Dive Brief:
- Johnson & Johnson is seeking a valuation of more than $40 billion for its consumer health spinoff in an initial public offering set for later this year, new documents filed with regulators on Monday show.
- The spinoff, called Kenvue, aims to raise at least $3 billion via the IPO, revealing it intends to sell just over 151 million shares for between $20 and $23 each. Banks underwriting the deal will have an option to push additional shares that could push the total amount raised higher.
- Kenvue’s IPO, one of the last major steps in J&J’s planned split, would be the largest in the U.S. since electric car maker Rivian’s initial offering in November 2021, according to Renaissance Capital. Among life sciences IPOs, it would easily surpass Royalty Pharma’s $2.2 billion IPO, and dwarf those of any biotechnology company over the past five years, BioPharma Dive data show.
Dive Insight:
Kenvue’s IPO could boost a stagnant market for initial public offerings in the U.S. The slowdown has been particularly acute among drugmakers, who often account for a substantial share of new listings. Only five biotechs have priced IPOs so far this year, by far the slowest pace to begin any year since 2018, according to data from BioPharma Dive.
Kenvue, which sells brands like Tylenol, Listerine and Band-Aid, is a much larger and more profitable company than the typical company to seek an IPO, especially compared to the early-stage biotechs that typically seek to raise cash via an offering.

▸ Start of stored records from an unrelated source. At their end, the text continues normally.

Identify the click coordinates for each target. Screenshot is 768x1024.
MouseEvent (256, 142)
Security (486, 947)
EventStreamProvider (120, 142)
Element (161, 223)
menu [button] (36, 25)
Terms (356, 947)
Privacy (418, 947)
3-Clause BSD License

Net sales by the division totaled $15 billion in 2022, and just over $3.8 billion over the first three months of this year. Ten brands earned at least $400 million last year. Once a standalone company, Kenvue will employ roughly 22,000 staff across many of the world’s countries.
For J&J, spinning out its consumer arm is a major corporate shake-up that will result in a smaller company more focused on pharmaceuticals and medical devices, which together earned nearly $21 billion in sales over the first quarter.
It’s a move with echoes across the pharmaceutical industry. Large drugmakers have shifted away from the conglomerate model that many pursued over the past two decades, choosing instead to narrow their offerings to higher margin prescription drugs.
The split will also distance J&J from legal battles over alleged consumer harms caused by its talc-based baby powder, which have risked its corporate reputation.
Once Kenvue successfully prices its IPO, J&J will still own more than 90% of Kenvue. The pharma plans to make a tax-free distribution of all or a portion of that equity interest to its shareholders, potentially as a special dividend.
Kenvue shares will list on the New York Stock Exchange under the ticker “KVUE.”